Les démons de la violence sont de retour en Côte d’Ivoire, avec l’annonce de Alassane Ouattara d’être candidat à sa propre succession, envers et contre l’opposition et la société civile qui sont vent debout contre ce 3è mandat, qu’elles jugent anticonstitutionnel. La Loi fondamentale de la Côte d’Ivoire dit en effet que le mandat présidentiel est de cinq ans, renouvelable une seule fois. Et le chef de l’Etat avait même annoncé son retrait, suite à ses deux quinquennats au cours desquels il a redonné des couleurs à son pays. Mais ça, c’était le 5 mars dernier, car le 8 juillet est passé par là, date à laquelle le Premier ministre ivoirien, Amadou Gon Coulibaly (AGC), candidat du Rassemblement des Houphouétistes pour la démocratie et la paix (RHDP), a été arraché à l’affection des siens. Il fallait rebattre les cartes et le parti au pouvoir n’avait pas de plan B.
C’est ainsi que Alassane Ouattara, pour calmer les «pleurs» de ses partisans qui lui demandaient de revenir défendre les couleurs du RHDP, a «accepté» le «sacrifice» suprême d’hériter de son «fils» AGC , de la casquette de candidat à la présidentielle prévue pour le 31 octobre 2020. Problème, ses opposants et la société civile brandissent le carton rouge. La Constitution l’interdit. En face, les pros-Ouattara rétorquent que le président-candidat, sera plutôt à son premier mandat de la 3è république, avec l’avènement de la nouvelle constitution. Et voilà la Côte d’Ivoire qui va encore à l’embrasement, les politiciens restant égaux à eux-mêmes, en ne jouant que sur le terrain de leurs intérêts égoïstes et très personnels.
Soit! Comme veut le faire croire le RHDP, c’est le Conseil constitutionnel qui est juge de l’éligibilité d’un candidat. Mais le parti, obsédé par les lambris dorés du palais du Plateau, feint d’oublier que c’est le peuple qui donne ce pouvoir et quand il se sent floué dans le contrat, la même Constitution lui donne le droit, par divers moyens, de retirer au mandaté, le pouvoir, sans forcément attendre les urnes.

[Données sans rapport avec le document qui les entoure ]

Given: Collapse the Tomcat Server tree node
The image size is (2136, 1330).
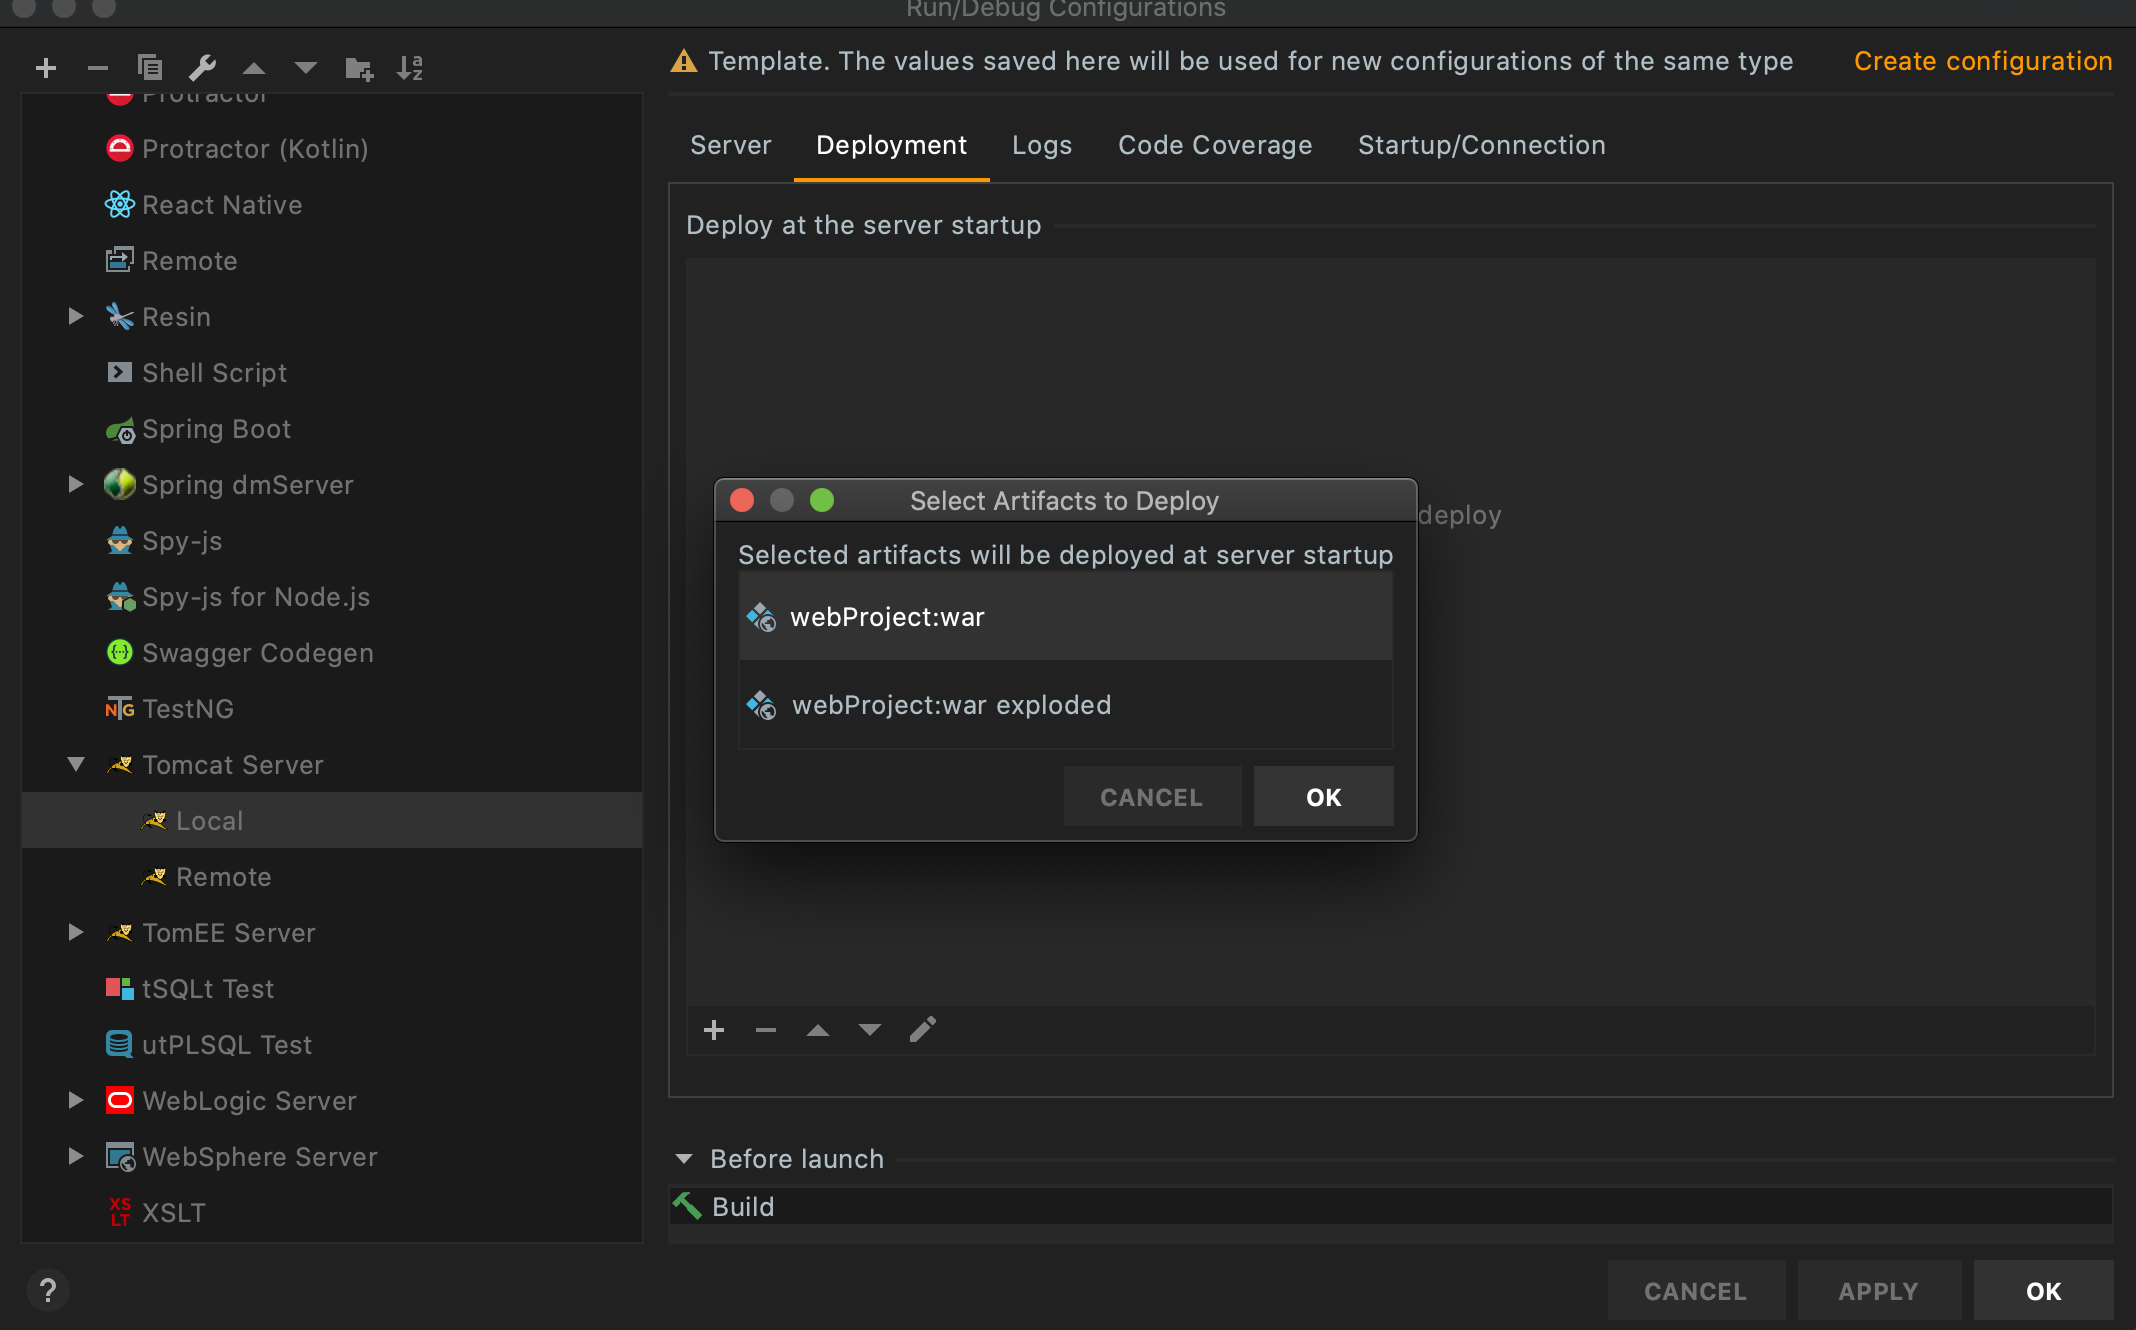Looking at the screenshot, I should pos(76,765).
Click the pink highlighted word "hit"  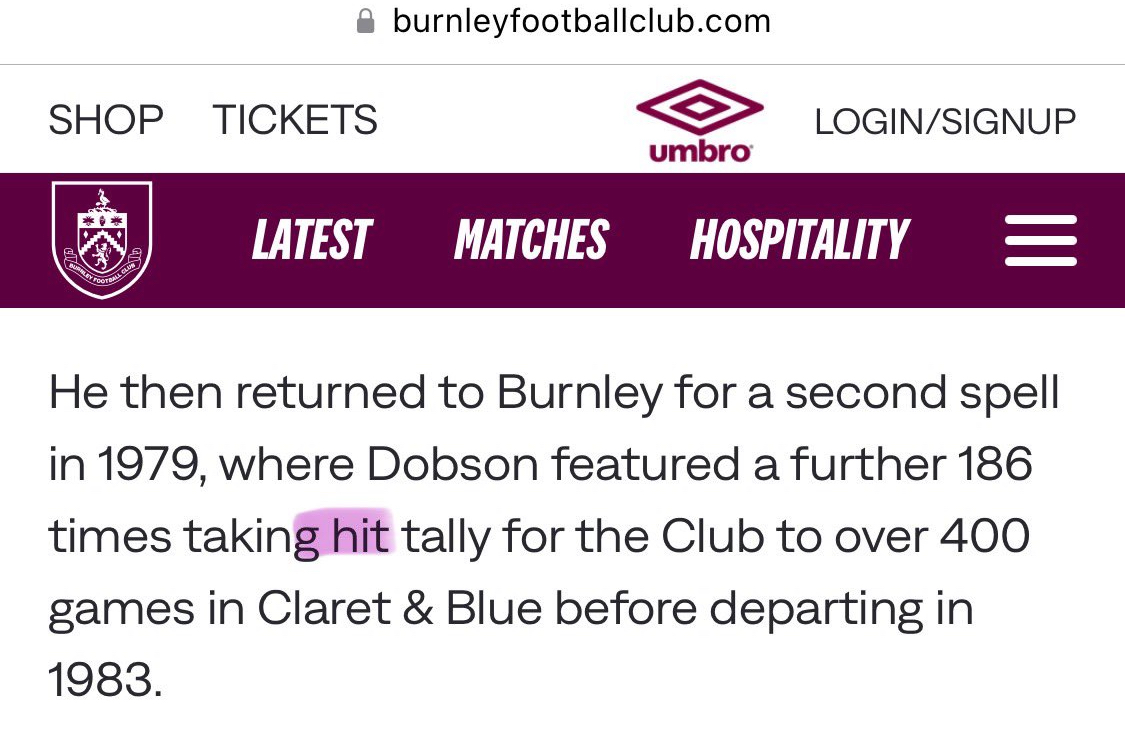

C’est souvent arrivé, comme au Burkina Faso, pays voisin de la Côte d’Ivoire, où Blaise Compaoré qui était dans la légalité et a toujours été plébiscité par le peuple lors d’élections «libres et transparentes» a voulu manipuler la Constitution pour aller au mandat de trop. Pas même l’Union africaine, encore moins la Communauté économique des Etats de l’Afrique de l’ouest (CEDEAO), syndicats des chefs d’Etat, reconnu pour leurs interventions contre le peuple, n’ont rien pu pour l’homme fort de Ouagadougou dont des sources disent que sa chute aurait même été accompagnée par certains de ses pairs à qui il faisait de l’ombre. Il est d’ailleurs l’hôte de la Côte d’Ivoire où il est en exil depuis 2014.
Juste pour dire à Alassane Ouattara que les mêmes causes produisent toujours les mêmes effets. A moins de manipulation contre nature, un chat ne peut pas donner la vie à un chien. ADO doit donc garder à l’esprit que c’est le même peuple qui l’a porté et adulé, est le même qui le conspuera et le chassera s’il ne fait plus son affaire. Si Alassane Ouattara, qui sait se proclamer héritier du sage de Yamoussoukro, pouvait agir avec une once de sagesse du «Vieux», il calmerait le jeu en ramenant tout le monde sous l’arbre à palabre, là où finissent toutes les incompréhensions, et même les guerres les plus longues. C’est lui le chef de famille et ce sera à son honneur.